### TASK INSTRUCTIONS
Extend the text on continuous glucose monitoring for diabetes management, picking up after its final sentence.

### EXTRACTED TEXT
---------------

Project III: Continuous Glucose Monitoring
Problem Statement
Diabetes is a set of diseases characterized by the body’s inability to produce or respond to insulin, used to process carbs from food. According to the CDC in 2020, just over 1 in 10 Americans have diabetes (“National Diabetes Statistics Report, 2020.”)
Blood glucose monitoring is essential for diabetes management. With modern technology, patients with diabetes can continually monitor their blood glucose levels and adjust insulin doses, striving to keep blood glucose levels as close to normal as possible. Blood glucose levels that deviate from the normal range can lead to serious short-term and long-term complications. An automatic prediction model that warns people of imminent changes in their blood glucose levels would enable them to take preventive action. Further, automatic detection can enable automatic insulin delivery, lifting this burden from the patient.

---------------

(Saved data entries)
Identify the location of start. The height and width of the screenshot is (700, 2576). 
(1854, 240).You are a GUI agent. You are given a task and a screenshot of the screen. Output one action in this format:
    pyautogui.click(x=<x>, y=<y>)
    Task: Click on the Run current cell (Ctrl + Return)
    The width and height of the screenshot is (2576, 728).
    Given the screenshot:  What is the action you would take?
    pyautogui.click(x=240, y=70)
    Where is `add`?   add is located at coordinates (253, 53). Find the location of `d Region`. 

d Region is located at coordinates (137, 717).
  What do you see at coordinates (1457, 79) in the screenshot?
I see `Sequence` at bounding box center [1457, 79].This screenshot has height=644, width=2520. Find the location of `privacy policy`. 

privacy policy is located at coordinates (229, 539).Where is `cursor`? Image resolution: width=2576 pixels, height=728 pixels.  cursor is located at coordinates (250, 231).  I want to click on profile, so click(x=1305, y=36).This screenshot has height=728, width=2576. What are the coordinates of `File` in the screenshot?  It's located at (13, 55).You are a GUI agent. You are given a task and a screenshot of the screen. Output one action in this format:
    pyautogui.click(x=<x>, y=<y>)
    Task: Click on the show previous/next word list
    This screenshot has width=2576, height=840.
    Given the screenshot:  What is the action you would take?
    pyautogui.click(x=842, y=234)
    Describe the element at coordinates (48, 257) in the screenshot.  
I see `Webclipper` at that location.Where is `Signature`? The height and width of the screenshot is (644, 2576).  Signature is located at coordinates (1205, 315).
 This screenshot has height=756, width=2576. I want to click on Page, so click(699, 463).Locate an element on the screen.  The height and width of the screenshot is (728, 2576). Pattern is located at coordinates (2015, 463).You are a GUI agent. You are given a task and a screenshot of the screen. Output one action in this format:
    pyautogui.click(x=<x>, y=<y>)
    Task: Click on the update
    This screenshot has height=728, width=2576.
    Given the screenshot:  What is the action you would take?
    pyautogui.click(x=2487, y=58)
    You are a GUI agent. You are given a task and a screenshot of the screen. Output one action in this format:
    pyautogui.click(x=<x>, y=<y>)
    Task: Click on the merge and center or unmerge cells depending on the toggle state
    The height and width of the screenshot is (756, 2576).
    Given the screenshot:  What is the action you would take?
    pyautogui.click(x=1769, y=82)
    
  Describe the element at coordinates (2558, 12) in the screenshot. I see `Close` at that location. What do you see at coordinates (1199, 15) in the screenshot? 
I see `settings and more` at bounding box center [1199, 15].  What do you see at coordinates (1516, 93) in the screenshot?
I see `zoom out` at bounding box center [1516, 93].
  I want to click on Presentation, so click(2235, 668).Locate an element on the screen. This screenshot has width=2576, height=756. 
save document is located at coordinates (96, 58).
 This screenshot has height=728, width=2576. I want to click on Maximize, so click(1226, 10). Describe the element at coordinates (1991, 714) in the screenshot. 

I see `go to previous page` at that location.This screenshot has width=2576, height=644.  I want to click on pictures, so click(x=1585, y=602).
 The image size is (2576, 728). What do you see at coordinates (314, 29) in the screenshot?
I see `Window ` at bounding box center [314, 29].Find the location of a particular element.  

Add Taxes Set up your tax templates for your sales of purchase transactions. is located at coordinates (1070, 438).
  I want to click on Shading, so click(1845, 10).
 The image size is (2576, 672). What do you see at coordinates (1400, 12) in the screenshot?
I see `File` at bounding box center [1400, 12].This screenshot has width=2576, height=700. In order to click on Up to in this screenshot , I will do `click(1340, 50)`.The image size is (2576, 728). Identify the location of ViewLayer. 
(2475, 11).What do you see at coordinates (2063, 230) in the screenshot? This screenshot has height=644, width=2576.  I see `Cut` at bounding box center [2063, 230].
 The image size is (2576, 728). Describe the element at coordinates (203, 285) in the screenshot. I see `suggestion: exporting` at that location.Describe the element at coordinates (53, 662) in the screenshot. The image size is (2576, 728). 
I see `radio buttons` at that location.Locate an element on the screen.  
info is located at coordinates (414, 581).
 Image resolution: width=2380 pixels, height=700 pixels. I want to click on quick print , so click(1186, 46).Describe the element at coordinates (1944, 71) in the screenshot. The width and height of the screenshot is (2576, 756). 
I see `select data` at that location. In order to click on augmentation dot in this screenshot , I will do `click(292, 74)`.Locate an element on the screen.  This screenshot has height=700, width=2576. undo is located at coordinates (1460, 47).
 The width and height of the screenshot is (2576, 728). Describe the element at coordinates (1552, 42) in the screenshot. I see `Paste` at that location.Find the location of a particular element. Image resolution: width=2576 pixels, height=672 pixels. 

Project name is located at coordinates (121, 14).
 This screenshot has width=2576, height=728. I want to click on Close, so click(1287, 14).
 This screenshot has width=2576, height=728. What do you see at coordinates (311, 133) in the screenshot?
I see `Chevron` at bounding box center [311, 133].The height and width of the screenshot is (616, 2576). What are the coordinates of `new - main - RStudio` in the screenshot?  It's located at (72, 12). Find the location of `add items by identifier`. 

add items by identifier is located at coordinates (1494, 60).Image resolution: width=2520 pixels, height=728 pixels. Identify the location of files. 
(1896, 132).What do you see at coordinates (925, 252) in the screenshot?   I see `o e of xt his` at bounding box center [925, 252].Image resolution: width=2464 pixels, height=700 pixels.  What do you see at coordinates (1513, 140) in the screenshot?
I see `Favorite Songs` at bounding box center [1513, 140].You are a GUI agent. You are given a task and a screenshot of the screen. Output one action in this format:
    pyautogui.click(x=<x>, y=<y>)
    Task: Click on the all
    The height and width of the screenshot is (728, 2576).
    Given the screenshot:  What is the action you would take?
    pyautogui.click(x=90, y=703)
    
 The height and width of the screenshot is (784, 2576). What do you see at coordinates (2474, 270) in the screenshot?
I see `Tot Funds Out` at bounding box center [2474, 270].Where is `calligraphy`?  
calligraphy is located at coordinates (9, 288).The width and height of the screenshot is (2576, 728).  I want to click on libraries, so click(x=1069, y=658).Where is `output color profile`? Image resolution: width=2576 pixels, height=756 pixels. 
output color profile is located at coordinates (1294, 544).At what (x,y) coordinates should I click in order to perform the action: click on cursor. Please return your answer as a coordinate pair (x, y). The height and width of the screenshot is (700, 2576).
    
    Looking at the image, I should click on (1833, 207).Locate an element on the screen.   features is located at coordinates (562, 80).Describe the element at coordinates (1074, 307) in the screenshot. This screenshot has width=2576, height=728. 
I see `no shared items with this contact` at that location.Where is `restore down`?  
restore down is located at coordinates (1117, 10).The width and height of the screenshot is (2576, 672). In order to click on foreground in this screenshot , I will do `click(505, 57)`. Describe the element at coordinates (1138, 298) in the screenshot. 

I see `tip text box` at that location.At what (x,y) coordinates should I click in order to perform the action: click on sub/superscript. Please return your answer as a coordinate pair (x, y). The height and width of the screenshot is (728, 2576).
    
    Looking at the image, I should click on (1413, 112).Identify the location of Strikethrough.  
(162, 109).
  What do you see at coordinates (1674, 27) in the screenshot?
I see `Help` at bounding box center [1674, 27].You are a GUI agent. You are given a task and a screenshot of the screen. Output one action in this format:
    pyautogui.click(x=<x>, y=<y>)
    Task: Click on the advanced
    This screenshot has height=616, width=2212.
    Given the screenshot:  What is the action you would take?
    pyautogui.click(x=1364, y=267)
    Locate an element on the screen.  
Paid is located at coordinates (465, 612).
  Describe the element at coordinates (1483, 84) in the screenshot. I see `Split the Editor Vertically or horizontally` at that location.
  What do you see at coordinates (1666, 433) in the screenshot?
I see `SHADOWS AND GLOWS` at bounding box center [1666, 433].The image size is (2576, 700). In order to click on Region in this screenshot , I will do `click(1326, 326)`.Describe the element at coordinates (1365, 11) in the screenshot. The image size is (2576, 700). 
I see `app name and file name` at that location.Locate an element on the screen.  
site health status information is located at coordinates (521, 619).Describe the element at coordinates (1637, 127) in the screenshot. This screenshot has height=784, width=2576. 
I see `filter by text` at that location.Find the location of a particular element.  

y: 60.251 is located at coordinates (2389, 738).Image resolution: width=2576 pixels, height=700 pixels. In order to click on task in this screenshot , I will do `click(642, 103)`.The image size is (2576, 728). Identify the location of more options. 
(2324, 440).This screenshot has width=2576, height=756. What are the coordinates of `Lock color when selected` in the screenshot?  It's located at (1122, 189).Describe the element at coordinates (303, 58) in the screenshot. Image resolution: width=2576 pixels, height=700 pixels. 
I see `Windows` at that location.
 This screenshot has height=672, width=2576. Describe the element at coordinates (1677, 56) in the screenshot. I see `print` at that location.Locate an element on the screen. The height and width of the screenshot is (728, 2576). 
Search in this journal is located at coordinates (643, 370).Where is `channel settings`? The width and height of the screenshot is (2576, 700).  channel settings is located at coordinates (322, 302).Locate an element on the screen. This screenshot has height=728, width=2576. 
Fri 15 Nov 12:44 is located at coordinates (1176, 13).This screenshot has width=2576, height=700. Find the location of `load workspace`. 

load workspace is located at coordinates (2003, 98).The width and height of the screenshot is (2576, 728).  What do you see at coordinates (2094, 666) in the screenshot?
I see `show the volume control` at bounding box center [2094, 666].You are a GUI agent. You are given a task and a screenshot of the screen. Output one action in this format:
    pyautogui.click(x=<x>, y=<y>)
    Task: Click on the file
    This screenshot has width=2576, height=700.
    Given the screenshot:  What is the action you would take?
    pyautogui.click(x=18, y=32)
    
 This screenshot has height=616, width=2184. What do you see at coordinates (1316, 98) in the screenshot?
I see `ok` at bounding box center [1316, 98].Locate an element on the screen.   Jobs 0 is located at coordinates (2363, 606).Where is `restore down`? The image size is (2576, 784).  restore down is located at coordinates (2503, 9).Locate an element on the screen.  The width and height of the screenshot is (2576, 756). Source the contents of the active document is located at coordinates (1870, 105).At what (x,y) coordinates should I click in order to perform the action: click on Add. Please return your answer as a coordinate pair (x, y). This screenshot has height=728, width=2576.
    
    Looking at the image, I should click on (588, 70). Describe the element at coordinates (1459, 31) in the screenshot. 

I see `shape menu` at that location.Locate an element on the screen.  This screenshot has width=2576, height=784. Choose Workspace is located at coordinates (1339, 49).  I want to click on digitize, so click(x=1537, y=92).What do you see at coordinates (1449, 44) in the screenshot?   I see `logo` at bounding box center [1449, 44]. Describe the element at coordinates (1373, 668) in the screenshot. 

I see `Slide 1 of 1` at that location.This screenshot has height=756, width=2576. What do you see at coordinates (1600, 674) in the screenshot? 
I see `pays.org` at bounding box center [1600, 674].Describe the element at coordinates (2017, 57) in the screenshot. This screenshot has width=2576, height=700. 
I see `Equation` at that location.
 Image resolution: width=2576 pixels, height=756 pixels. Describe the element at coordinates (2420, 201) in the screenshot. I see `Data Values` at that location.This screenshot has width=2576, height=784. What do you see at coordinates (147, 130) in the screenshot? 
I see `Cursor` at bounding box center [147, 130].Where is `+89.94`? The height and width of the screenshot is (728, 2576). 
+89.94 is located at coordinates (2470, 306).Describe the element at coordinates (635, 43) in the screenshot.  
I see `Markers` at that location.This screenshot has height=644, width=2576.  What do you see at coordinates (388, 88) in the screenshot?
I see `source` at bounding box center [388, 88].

---------------

### ANSWER
Objectives
- Diagnosed whether a patient has diabetes by analyzing relevant features data from Pima Indians Diabetes Database provided by Kaggle using logistic regression, KNN, Naive Bayes.
- Utilized univariate/multivariate time series analysis(ARIMA/SARIMA, VAR, Prophet, LSTM) to forecast the following forty minutes and four hours long blood glucose levels of data from the Tidepool dataset.